— begin INPUT DATA —

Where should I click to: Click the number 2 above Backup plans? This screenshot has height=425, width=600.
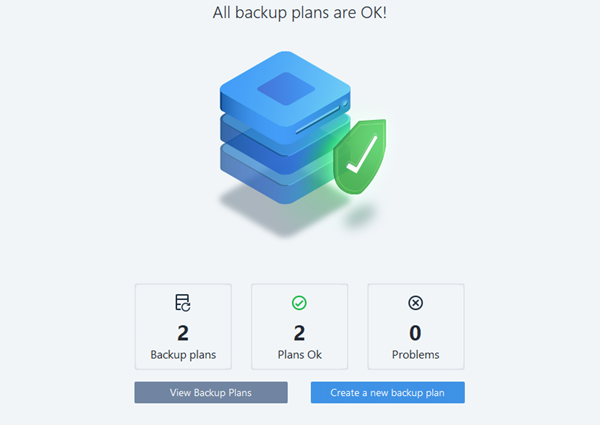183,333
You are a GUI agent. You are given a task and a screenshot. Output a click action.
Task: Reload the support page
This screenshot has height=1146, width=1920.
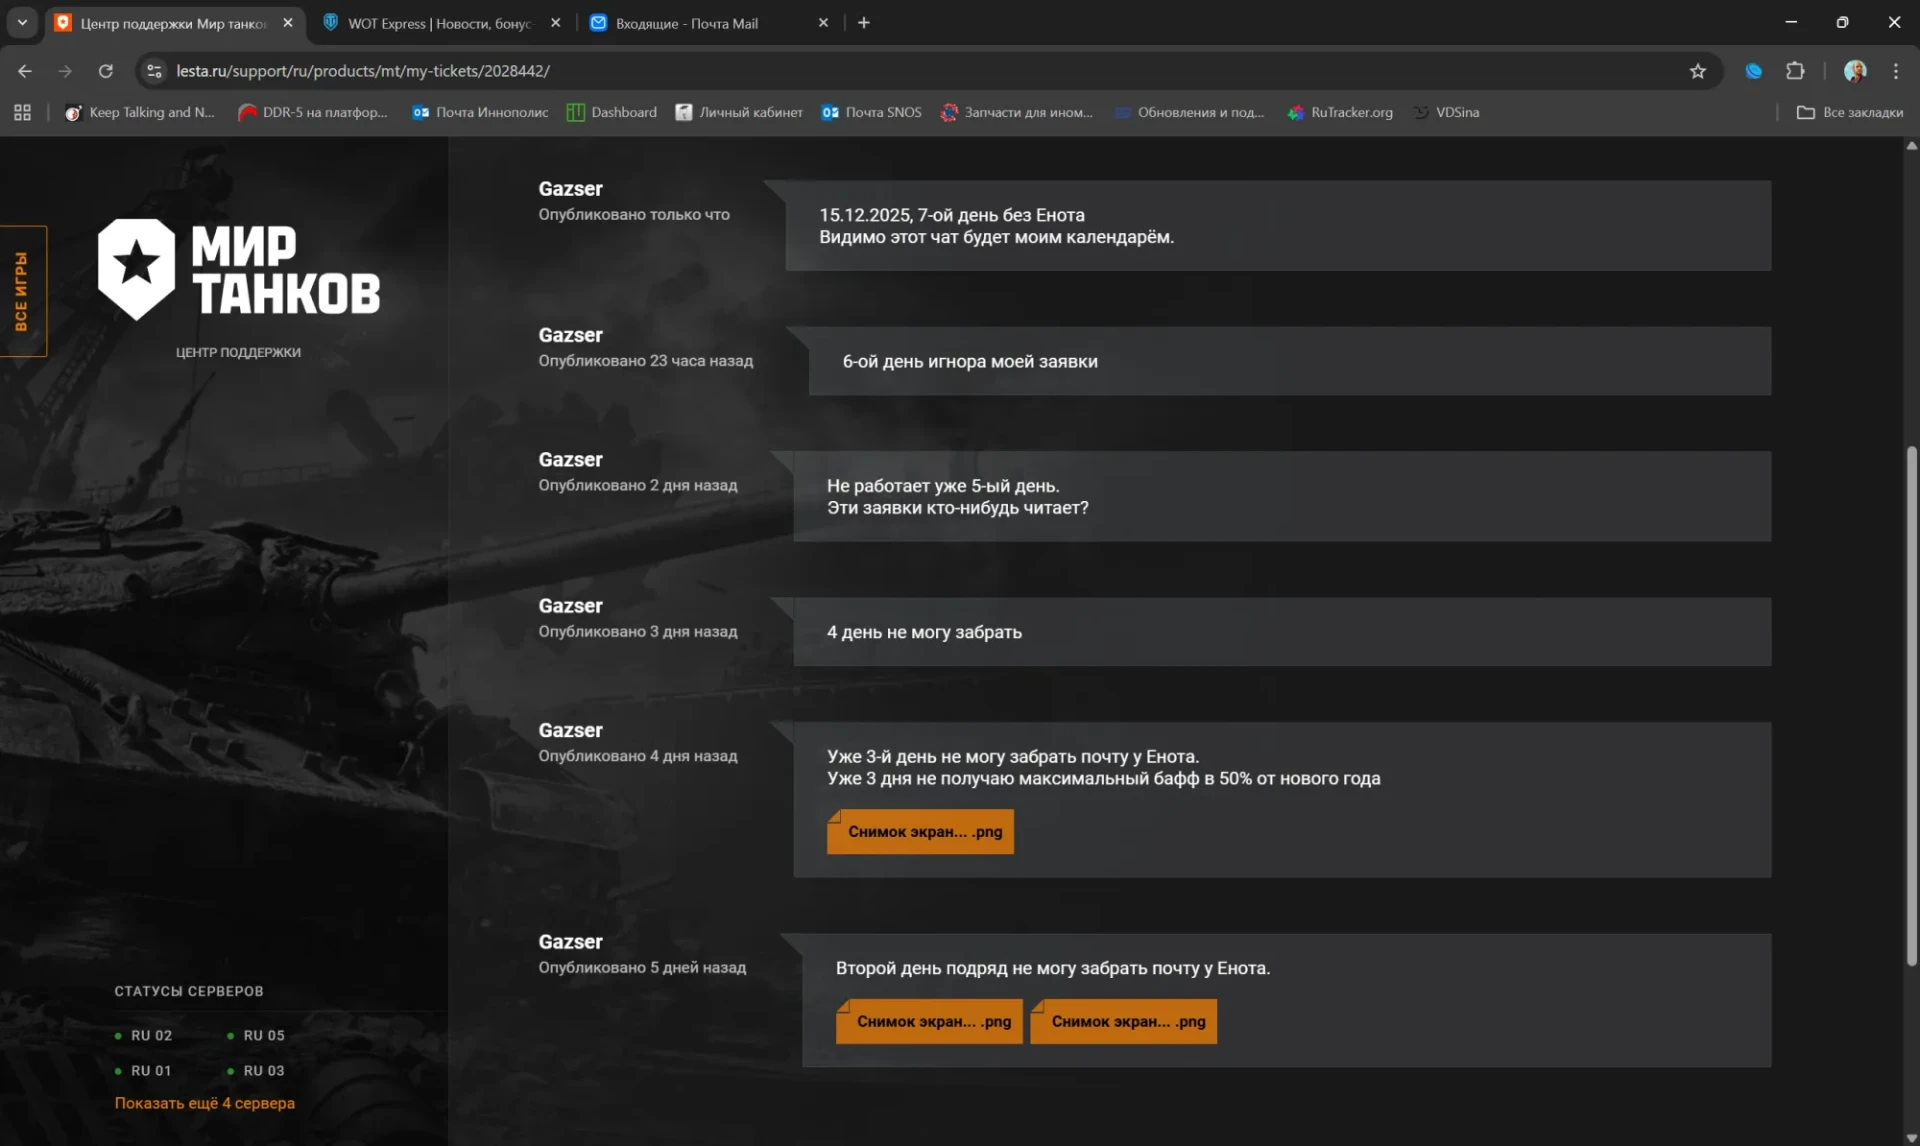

— end INPUT DATA —

WORK TO COMPLETE: Can you format the material above as a numbered list with one line per entry, skipping blank lines and leaving out the pictures?

CORRECT ANSWER:
1. Where should I click to: Click the number 2 above Backup plans? This screenshot has height=425, width=600.
2. 183,333
3. You are a GUI agent. You are given a task and a screenshot. Output a click action.
4. Task: Reload the support page
5. This screenshot has height=1146, width=1920.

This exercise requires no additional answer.